Ms. Baer was married three times: to Gerald L. Hanauer, whom she met while studying biology at the University of Washington; to the screenwriter Richard Baer; and to the painter John Wesley. She also lived and worked collaboratively with the British artist Bruce Robbins in the late 1970s and early ’80s.

In addition to her son, an art adviser and the publisher of an art-market newsletter, she is survived by two brothers, Lester Kleinberg Jr. and Dr. Henry Kleinberg; and a granddaughter.

After the breakup of her marriage to Mr. Hanauer, Ms. Baer moved to New York for the first time, to study psychology at the New School for Social Research. In 1953, she tried Los Angeles, where she met Mr. Baer, made friends with the painter Ed Kienholz and began painting in an Abstract Expressionist style. She and her son moved back east with Mr. Wesley in 1960.

Her early New York work was similar to Mr. Wesley’s — hard-edge and minimal, but representational, and funny, with allusions to gender politics. “Glass Slippers,” 1960, features a pair of black pumps arranged sole to sole in an arrowhead-like shape, as if one were a reflection of the other.

But soon she was coming under the influence of Jasper Johns’s flags and stars and making work more similar to Frank Stella’s or Robert Mangold’s. Her paintings appeared in a show organized by Dan Flavin at Kaymar Gallery and in the first show at the artist Dan Graham’s John Daniels Gallery, both in 1964.

In the early 1970s, Ms. Baer pushed her work in the direction of sculpture, painting stark but brightly colored designs around the edges of canvases that she hung near the floor. She also published a scientific essay on the visual effects of stripes called “Mach Bands.”

Eventually the pace of the New York scene, and the demands created by her success within it, helped persuade her to leave.

“People want you to keep doing what you’ve already done, because it makes money,” she explained in the 2003 interview. “Once you’ve got a trademark, you’re recognizable, and they want you to stay that way.”

Though she never quite recovered the heat she had had in New York, Ms. Baer’s later career had its successes, too. The Stedelijk Museum in Amsterdam gave her a career survey in 1999, and the Dia Center for the Arts in New York gave her another three years later. In 2019 she joined Pace Gallery, where her first show, in 2020, included both new paintings and reconstructions, from photographs, of work she had destroyed in the 1960s.

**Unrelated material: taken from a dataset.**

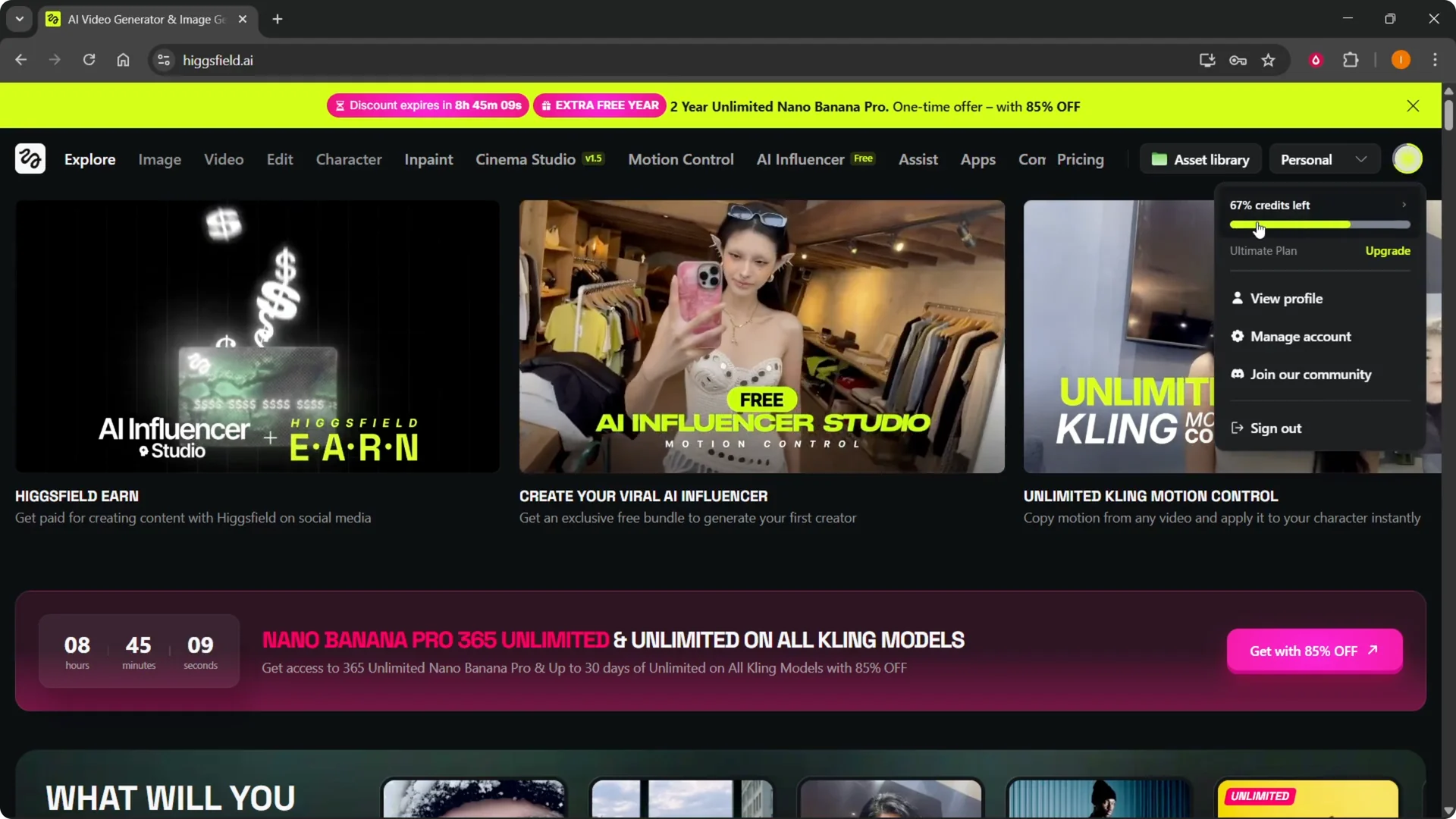Open browser extensions puzzle icon

point(1351,60)
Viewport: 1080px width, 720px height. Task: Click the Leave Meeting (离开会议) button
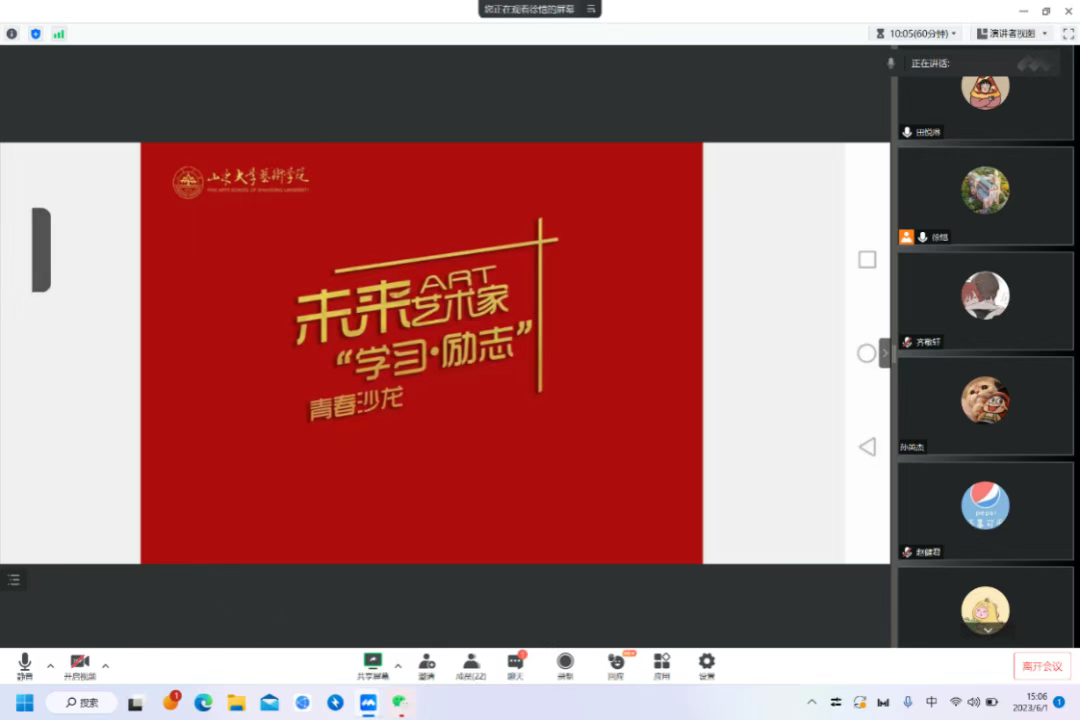[x=1042, y=666]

With the hindsight of later years, Ms. Baer became more inclined to find a through line in her own career. She noted a consistency in her use of color and questioned the kind of dogmatic separation of abstract and representational art that she and her peers had once taken for granted.

But the truth may be as simple as that Ms. Baer, an uncompromising woman who also studied Greek, collected orchids and spent the better part of a year as the chatelaine of a sprawling Norman castle in County Louth, Ireland, just found the austerity of early Minimalism unsatisfying.

“I wanted more subject matter and more meaning,” she said in a 1987 interview. “There was an awful lot going on in the world, and I didn’t just want to sit there and draw straight lines.”